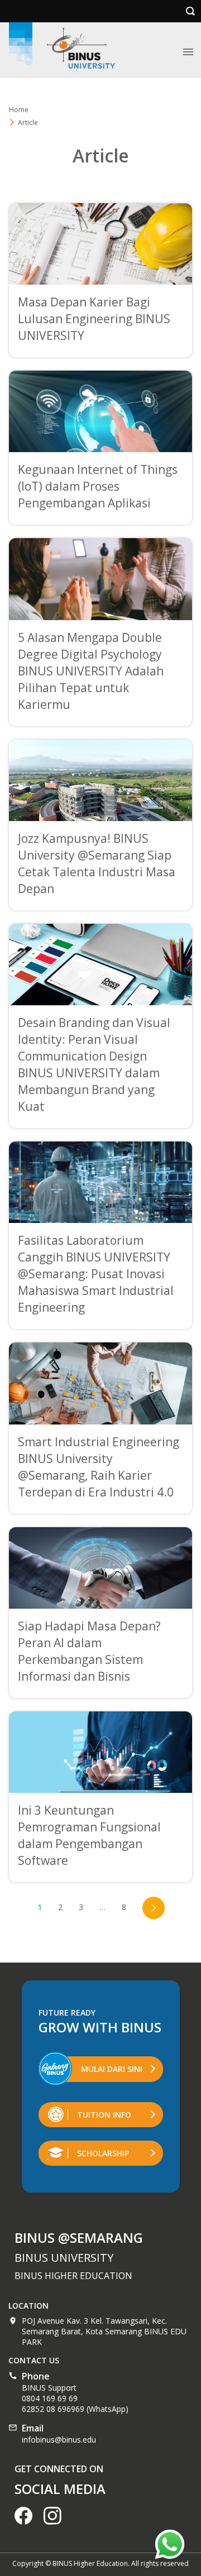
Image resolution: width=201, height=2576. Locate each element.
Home (18, 109)
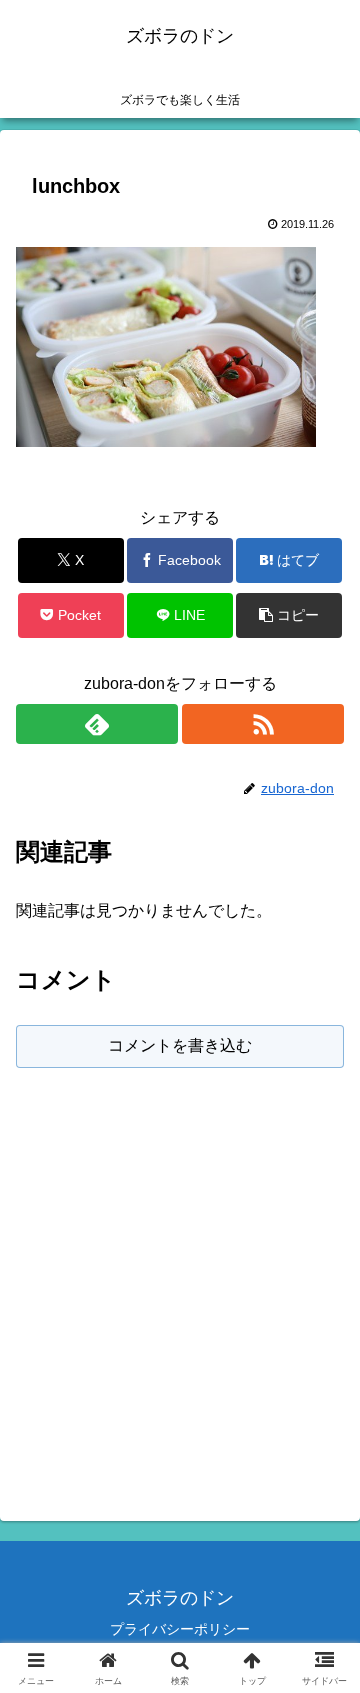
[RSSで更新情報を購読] (263, 724)
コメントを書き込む (180, 1045)
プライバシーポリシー (180, 1629)
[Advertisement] (180, 1280)
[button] (289, 615)
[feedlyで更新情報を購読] (97, 724)
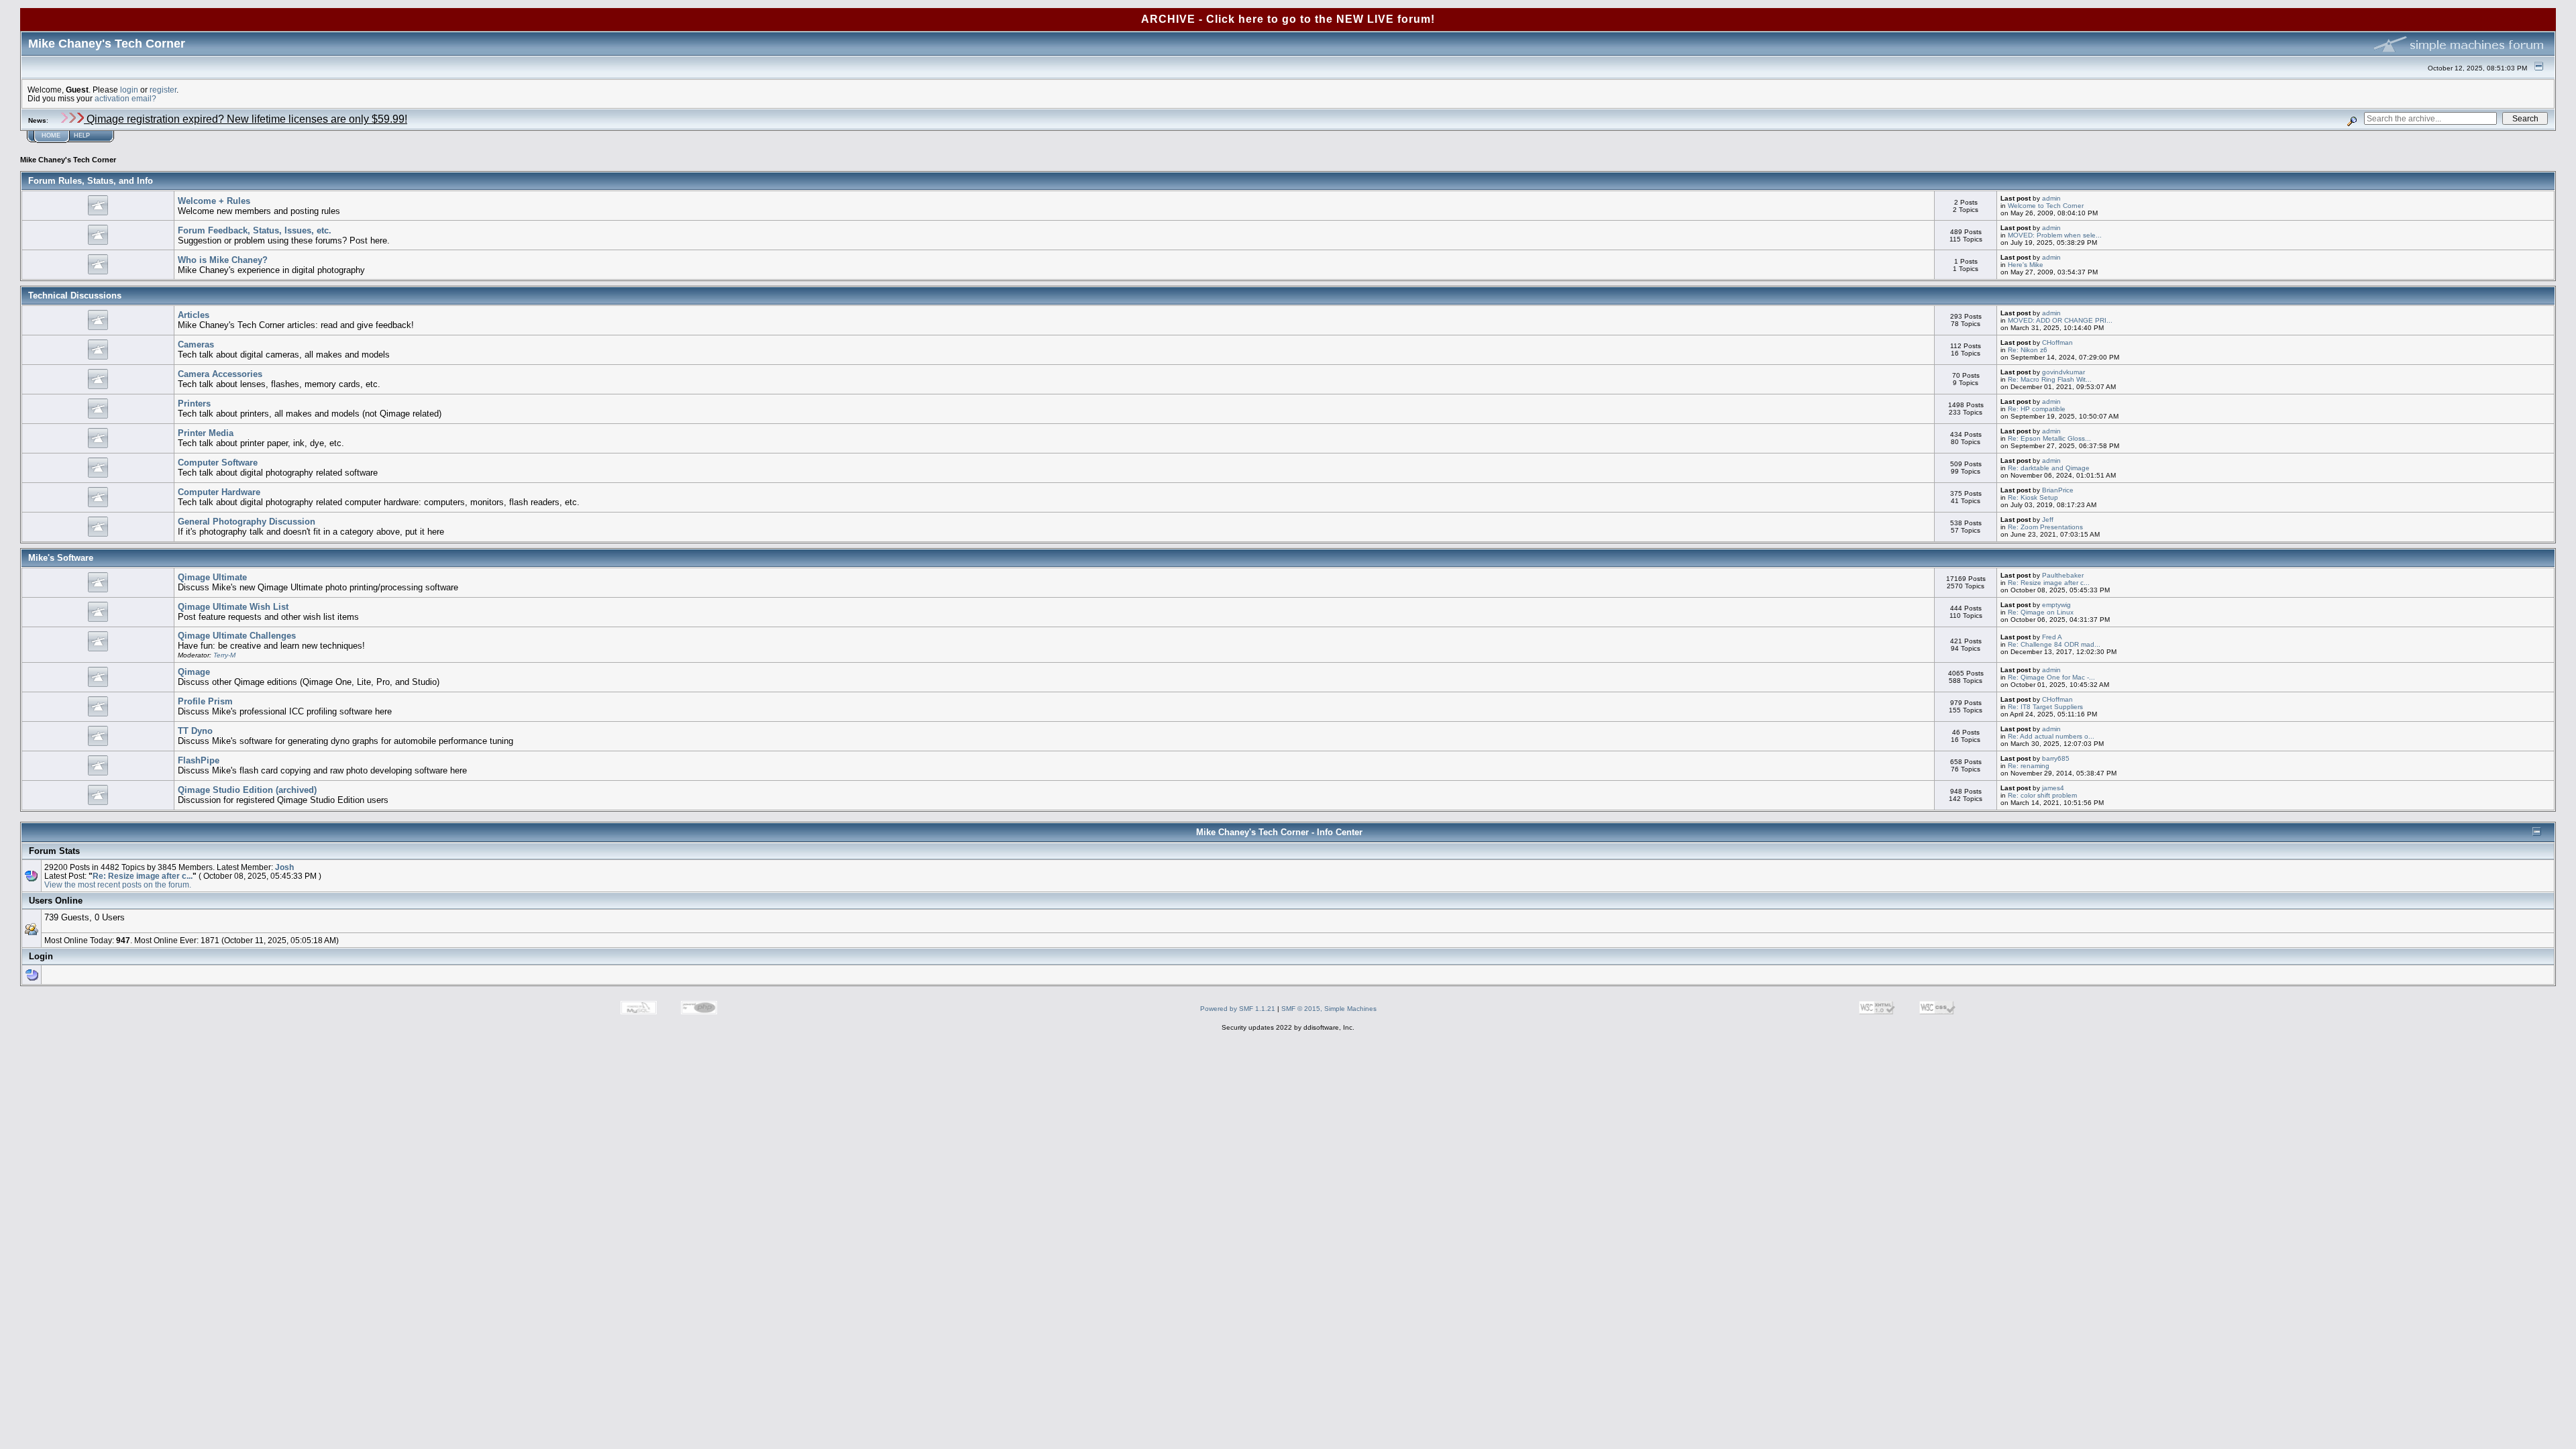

--*--

* What the task asks *
Return every entry word for word, minus the pictures.

* Solution below *
Image resolution: width=201, height=2576. Locate each element.
Home (18, 109)
[RSSで更新情報を購読] (263, 724)
コメントを書き込む (180, 1045)
プライバシーポリシー (180, 1629)
[Advertisement] (180, 1280)
[button] (289, 615)
[feedlyで更新情報を購読] (97, 724)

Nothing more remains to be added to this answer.